● **What you should do**: Leaving out all pictures, transcribe exactly the lines between the line with "This screenshot has height=598, width=800." and the last line of the records below, both included.

-=-=-

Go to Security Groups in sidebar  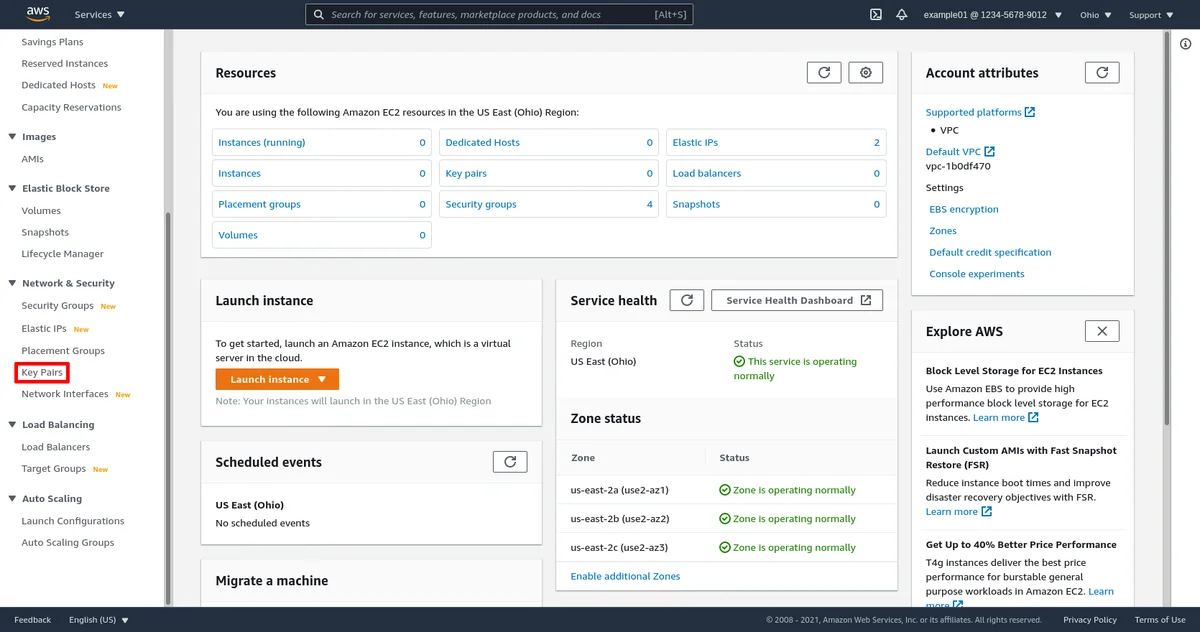click(58, 306)
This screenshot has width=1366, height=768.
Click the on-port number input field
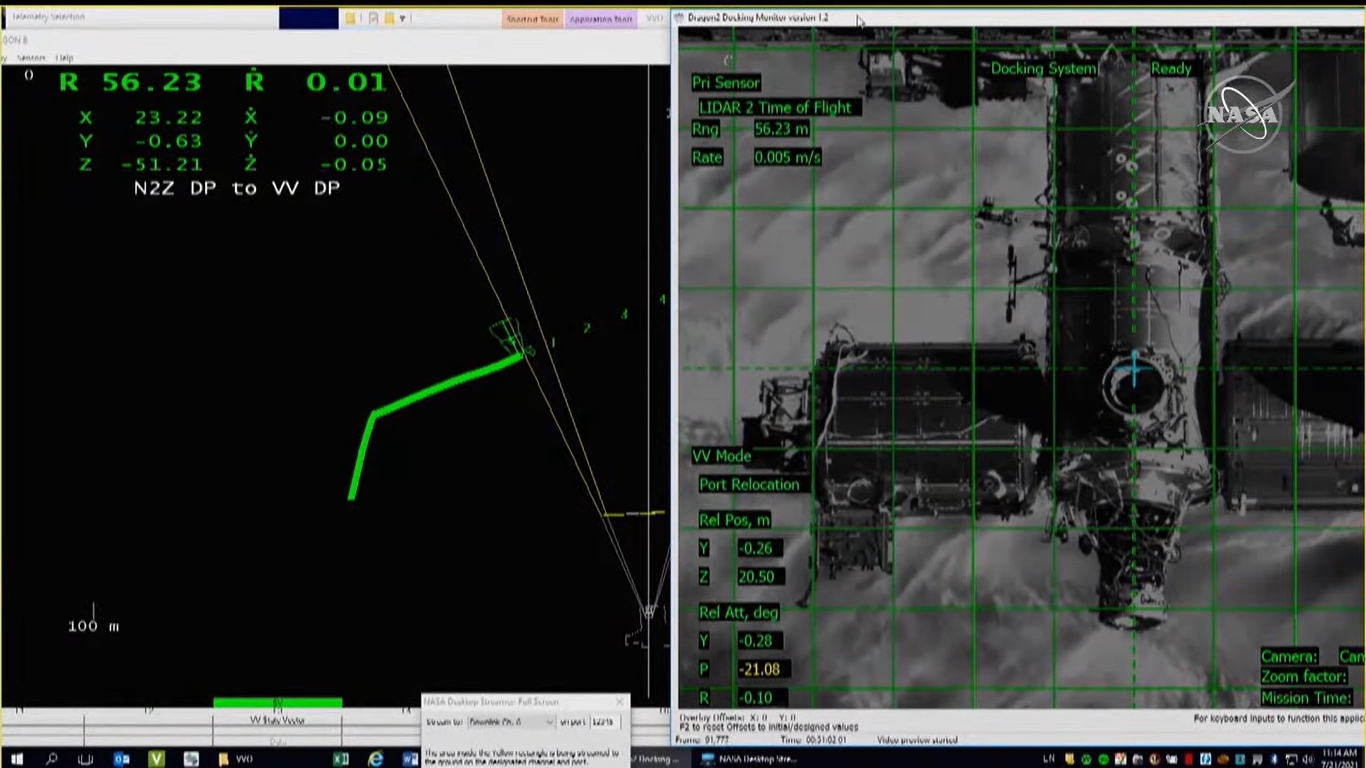(x=603, y=721)
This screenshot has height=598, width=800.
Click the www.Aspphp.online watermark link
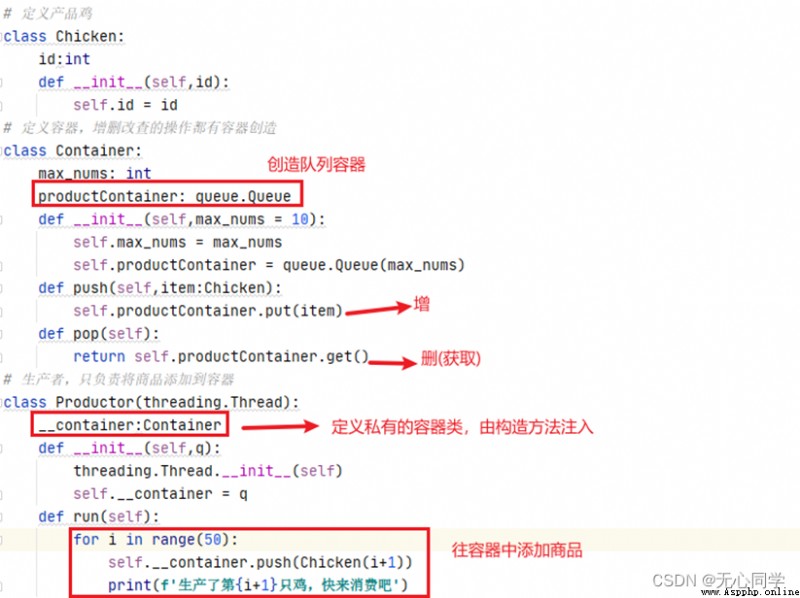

-=-=-

● **Solution**:
This screenshot has height=598, width=800.
Click the www.Aspphp.online watermark link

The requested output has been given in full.